Little known ways to cheat duplicate content detection



The Web is a strange place. Googlebot is an even stranger piece of software.
I consider Google as a typical software company.

In my vision of Google  person A from India has worked there before x years and written some small part of Googlebot. Today nobody, not even that person A knows what that piece of code actually do.
Googlebot has many parts written by many persons like person A.

The best way to keep your software secret is to not know how your software actually does the job.

 

A lot of content on the web is duplicate content. For example, if you plan to run a site about Quotes you will always use someone else’s words.
Many of these Quotations will probably be found on some other sites. Will Googlebot detect your content as duplicate?

Yesterday some strange thing come into my mind. Is there a possibility that someone takes your original content, publish it on its own website and in the eyes of Google become the original author of the content and your content becomes duplicate content?

Here is the text from the Google article “How Google Search Works”:

Google’s crawl process begins with a list of web page URLs, generated from previous crawl processes, and augmented with Sitemap data provided by webmasters. As Googlebot visits each of these websites it detects links on each page and adds them to its list of pages to crawl.

https://support.google.com/webmasters/answer/70897?hl=en

If you want to learn more about SEO from real experts I can recommend this great book:

ArtSEO

Book: The art of SEO

How Google crawls low authority websites (my opinion)

GoogleBot

Let’s explain the picture above. So if your site does not have very high page rank, Googlebot will probably come every day and only crawl list of fresh links on your site. After that it will probably fetch the content from some older links which were detected in previous days.

Even if Googlebot does not detects fresh links on your website same day, you can :

  1. Post it on Google+ (some people say that this will auto-save fresh link in Google DB)
  2. Manually submit links using “fetch as Google”
  3. Update your sitemap(Google will probably checks sitemap every day because this is not to expensive operation)

 

 

How someone can cheat Googlebot and publish duplicate content as original

Following these steps someone can maybe cheat Googlebot.

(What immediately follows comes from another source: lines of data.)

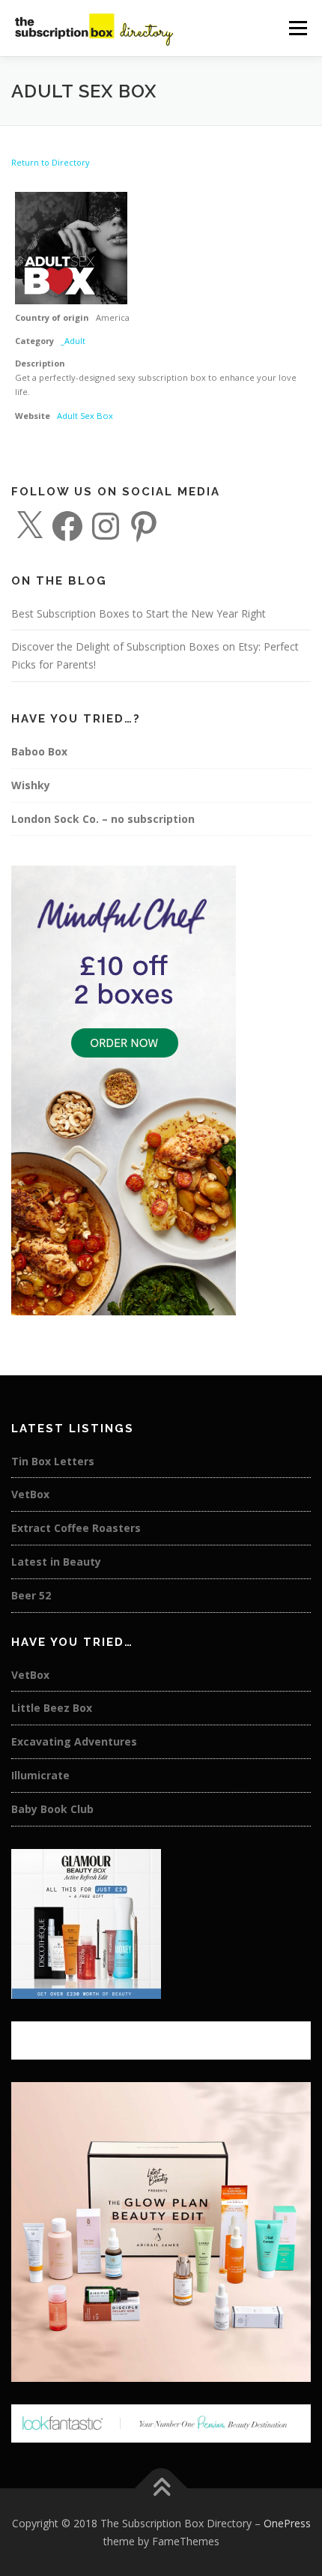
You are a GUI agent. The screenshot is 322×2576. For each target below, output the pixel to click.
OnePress (287, 2523)
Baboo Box (39, 751)
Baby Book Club (52, 1809)
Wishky (30, 785)
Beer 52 (31, 1595)
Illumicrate (40, 1775)
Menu (297, 28)
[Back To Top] (161, 2488)
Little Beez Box (51, 1708)
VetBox (30, 1494)
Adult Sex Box (85, 415)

  • Day1 : Publish dummy links without any meaningful anchor text and with dummy content and try to get Googlebot to crawl them using some of the methods described above (for example:    site.com/FunnyQuotes/2413)
  • Day2:  Find a very popular site that publishes original content every day. Copy original content from that site and update content on yesterday created links (which had a dummy content) with this new original content (from high rank website).

What I think will happen :

DuplicateContent

So Googlebot will first detect links on your site. Because your site has lower page rank it will not crawl for content right away.

After this Googlebot will detect links with the content on the popular website. It will crawl content with links because this site has high page rank.
After a few days Google will also crawl content on your links and save it into Google DB. Somewhere between one and six months, Google will run an originality check in the same niche and it will detects that your site1 and site2 have same content.

If your site has older links in Google DB, Google will probably realize that you had original content even this is not true.

This way you will not only increase your website page rank but also decrease competitor website page rank.

 

Tell me what do you think about this theory? Is there a way to protect your site against this?

 

 

  • http://www.celebarazzi.com Celebarazzi.com

    I would think there would be algorithms in place to prevent something like this from happening.

    • Radenko Zec

      Hi Celebarazzi. Thanks for comment. It might be some algorithms to prevent this. Method described above is not yet tested.

  • wingi

    Hoping to force duplicate content warning on high traffic pages could be dangerous. If it happens, they will sse it in her webmaster tools and react. But if you pick up only one news per news provider it could work.

    The timing issue can be tested on your site, check the freq. of google bot requests on sitemap and new pages … but you will get no new backlinks, better ranking – so why?

    • Radenko Zec

      Dear wingi. Thanks for your comment. You advice to monitor freq. of GoogleBot requests is very good. Backlinks are not that important as before few years. Googlebot now really watches for original high quality content that is published regularly (every day) . If you have some good backlinks and social shares even better.